Eyes raised to the plane overhead, I feel a jolt of anxiety hum through my body. These smoky skies, droning propellers, and distant flames are all too familiar. My home lies beneath the CalFire flight path for the Mendocino Complex Fires, which began a week ago, and the burr of air traffic both incites and soothes my frazzled nerves. Knowing we are receiving help from near and far calms my fears, but the dark plumes rising from our hillsides leads me to reflect on the hundreds of families who lost homes in the October fires. I can feel the collective anxiety rising in our community amidst blackouts and smoky skies. How can we be here again so soon? How will we ever recover?
Thankfully, the work that the Community Foundation has been able to do as stewards of the Disaster Fund and chair of Mendocino-ROC, the long-term recovery committee, has provided an answer to the latter question. We will recover one step at a time - one donation at a time, one grant at a time - to help fire survivors rebuild their lives.

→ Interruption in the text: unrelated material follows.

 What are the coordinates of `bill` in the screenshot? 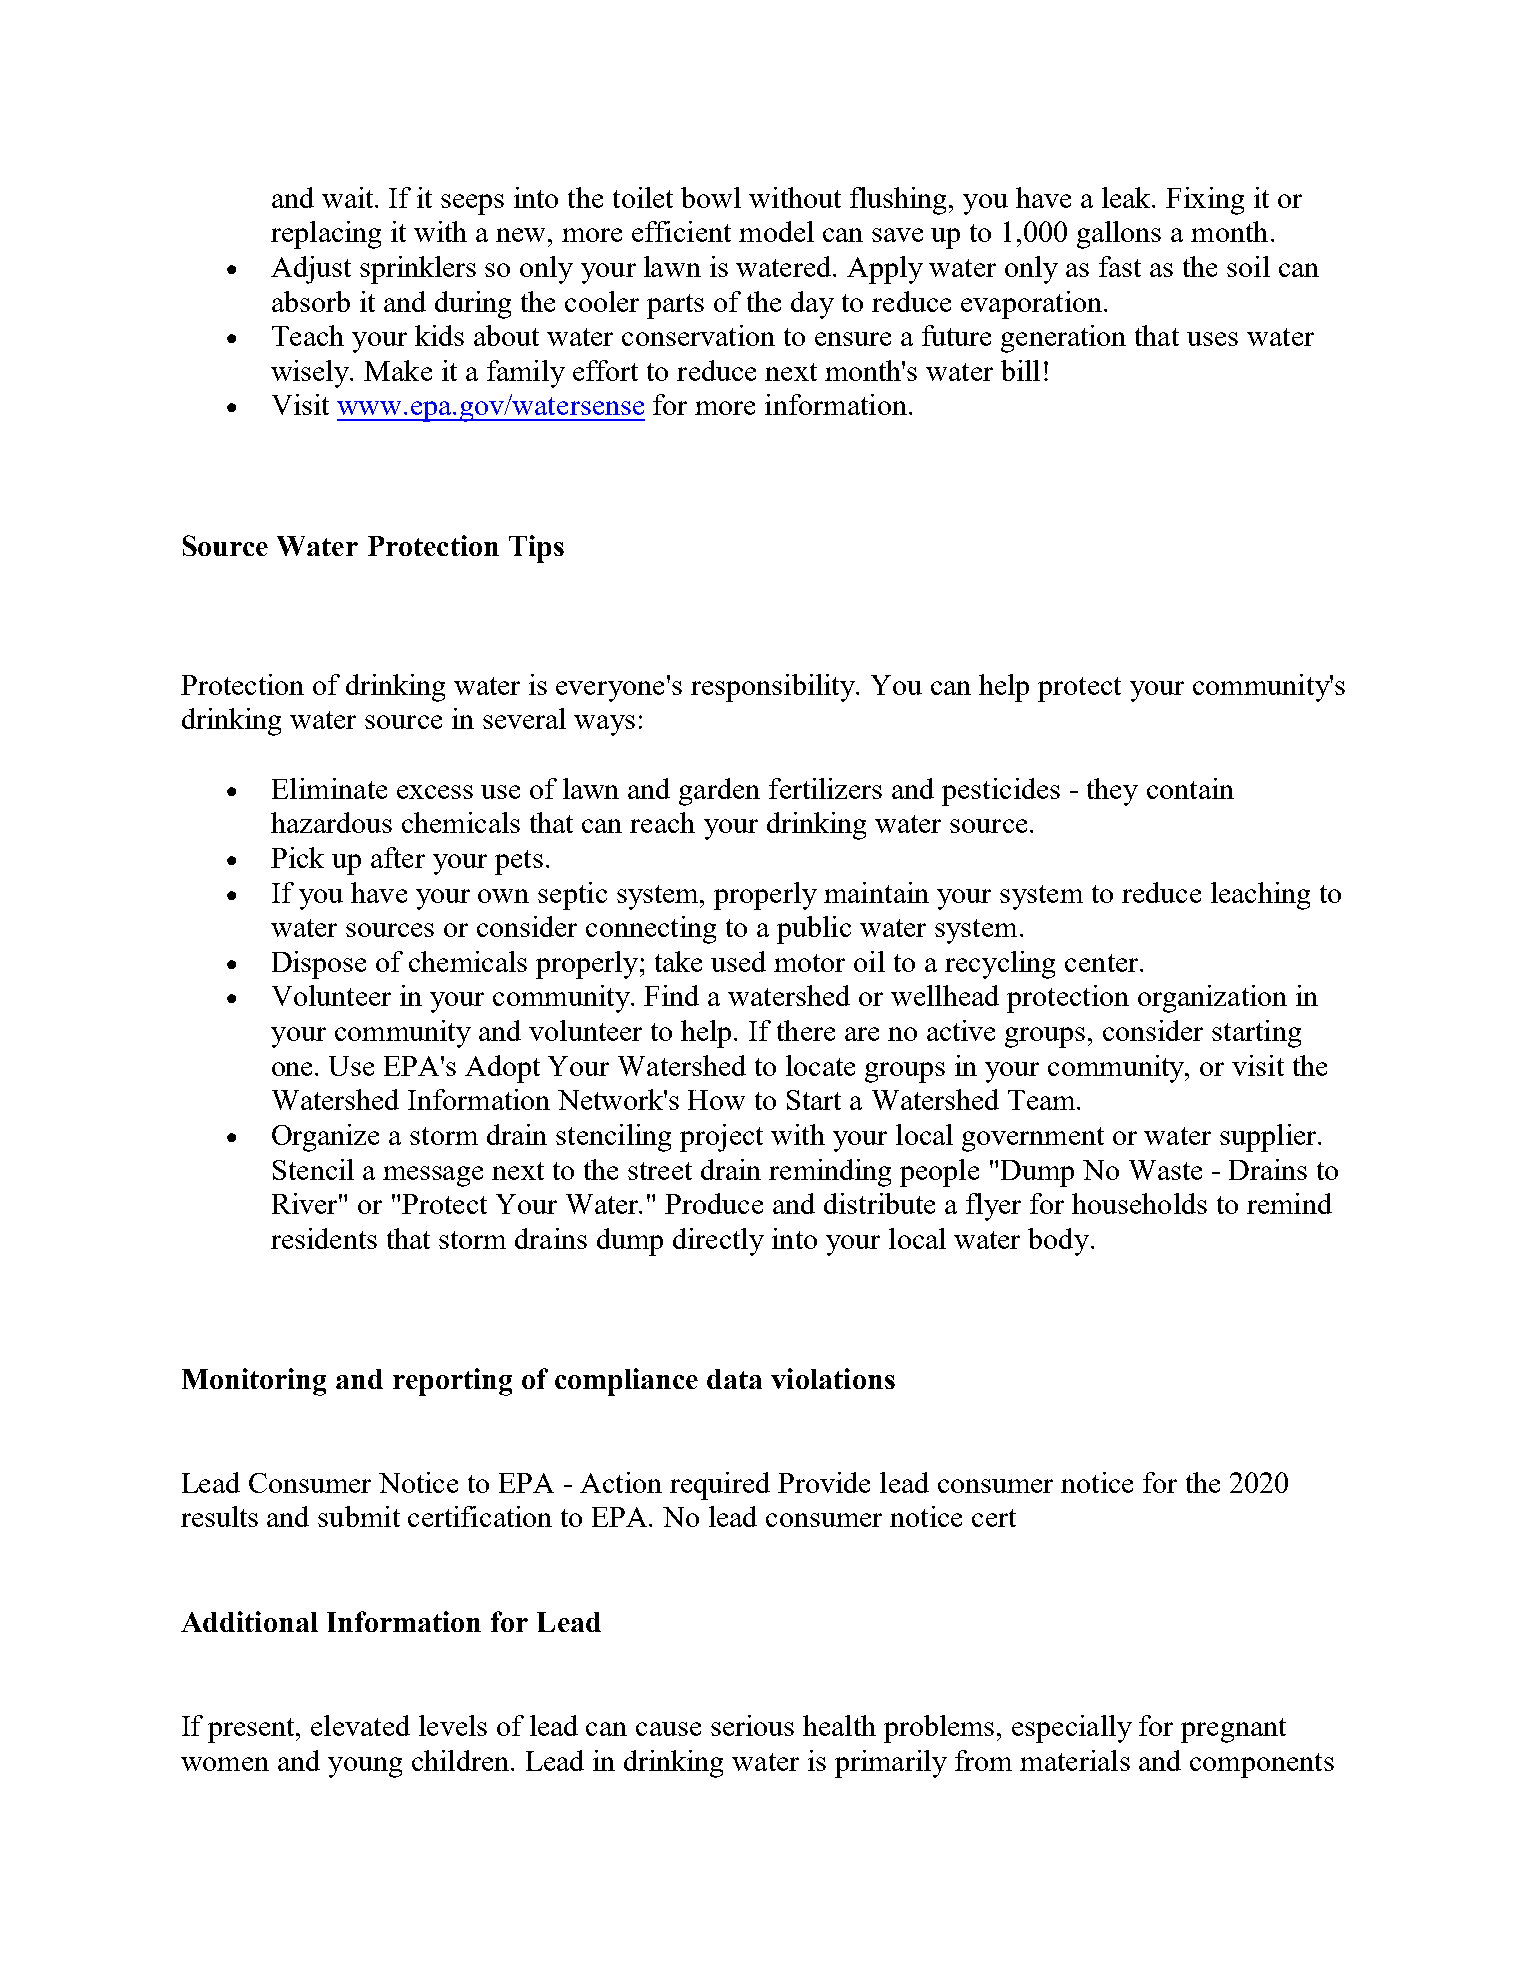 It's located at (1020, 370).
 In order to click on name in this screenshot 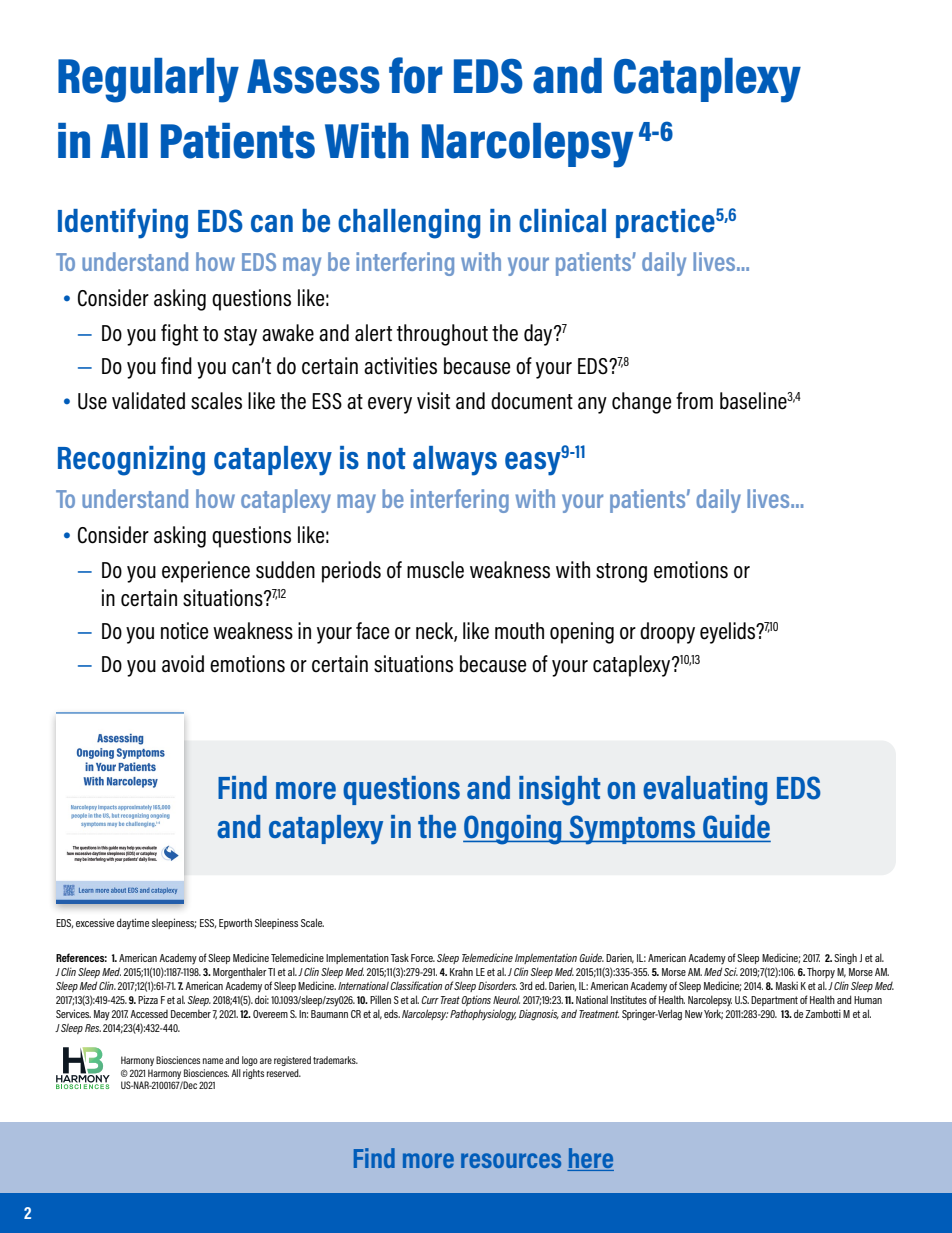, I will do `click(213, 1061)`.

On the eve of these new fires we celebrated the granting of $385,341 for long-term housing to families that lost everything in the October fires. By giving back we are creating pathways to recovery for the fire survivors, while developing a system to provide future support in the face of a new disaster.

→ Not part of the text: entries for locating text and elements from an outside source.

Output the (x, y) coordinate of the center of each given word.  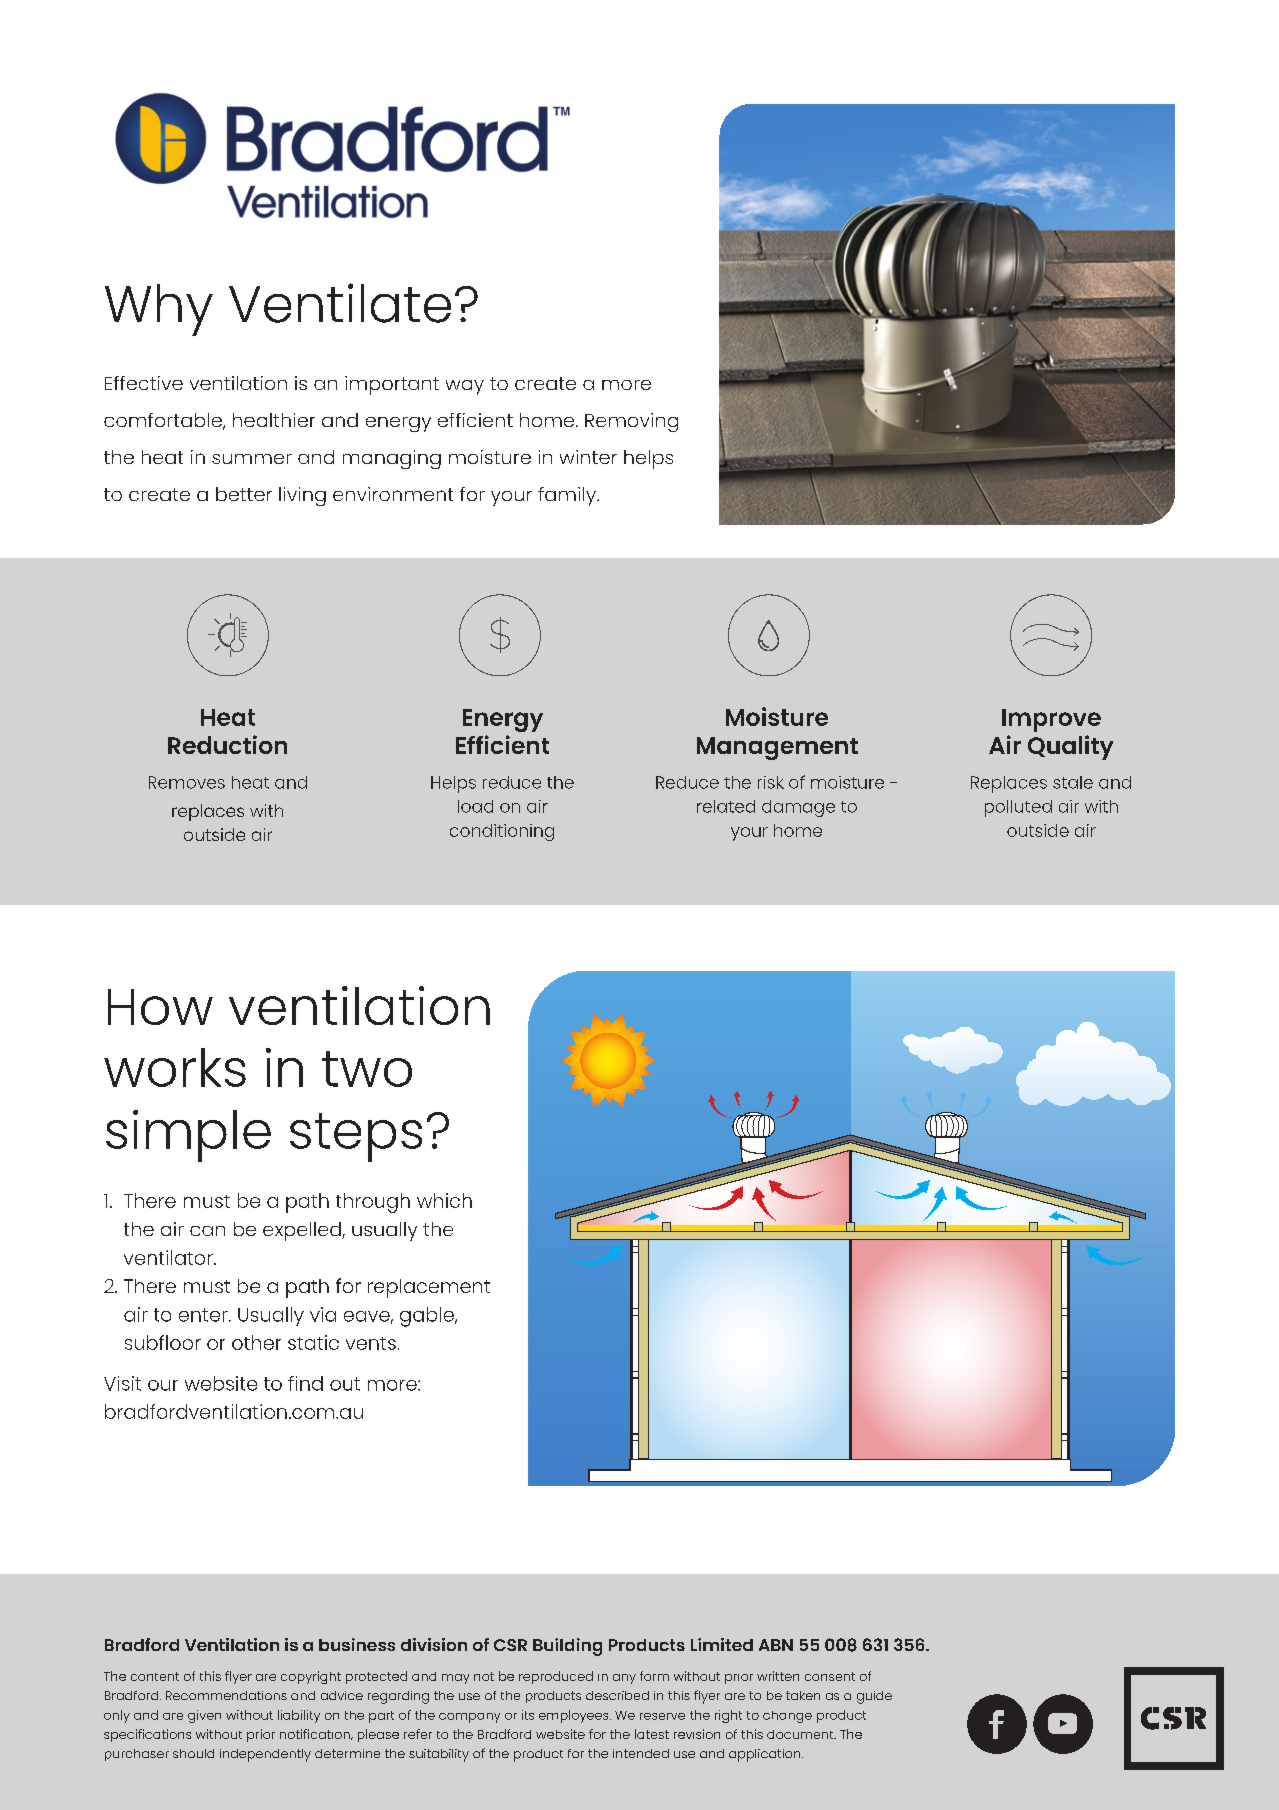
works (175, 1067)
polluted (1018, 808)
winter (588, 457)
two (367, 1069)
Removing (631, 422)
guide (874, 1697)
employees (575, 1716)
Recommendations (226, 1695)
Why (159, 310)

The Mendocino-ROC Housing Assistance Program, provides funds (in the form of grants) to survivors to secure long-term housing. These grants can include down payment assistance, building materials, or gap funding. Perhaps one of the greatest achievements has been our ability to leverage Disaster Fund dollars with community partners to stretch our resources further. To date, the Disaster Fund has contributed $243,600 in long-term housing assistance, with an additional $141,741 contributed by North Coast Opportunities (NCO), South Ukiah Rotary, and the United Way of the Wine Country.
For the cost of less than a single home, we have supported 16 households in returning home. These include 21 adults, 15 children, 15 seniors, and four disabled people. The money they have received is being used to secure four manufactured homes, six Hope City volunteer-built homes, building supplies to rebuild four homes, and assisting one renter family in becoming homeowners by providing down-payment assistance.
There is a significant learning curve to finding the best pathways to support fire survivors, understanding what resources exist, and defining criteria that allow us to maximize the impact of our funds. These grants are an exciting milestone in demonstrating our systems are in place and working to support recovery and rebuilding in the community. We celebrate these successes, even as we keep an eye towards the great effort that still lies ahead.
Our ability to help fire survivors is rooted in our generosity as individuals and as a community. A new wave of Disaster Fund donations is already rolling in, and with the demonstrated success of our recovery infrastructure, made up of volunteers and workers from near and far, we know those dollars can reach fire survivors most in need. Survivors from the Redwood Complex Fire face re-traumatization, while those impacted by the current fires await news. Our work continues, and the generosity of donors makes our efforts possible. As for those droning propellers buzzing into the gathering smoke, we know help is on the way.
With this thought I release the anxiety winding through my limbs, and instead focus on the relief that comes with the knowledge that we are embraced by neighbors throughout the nation in our recovery efforts now and in the future.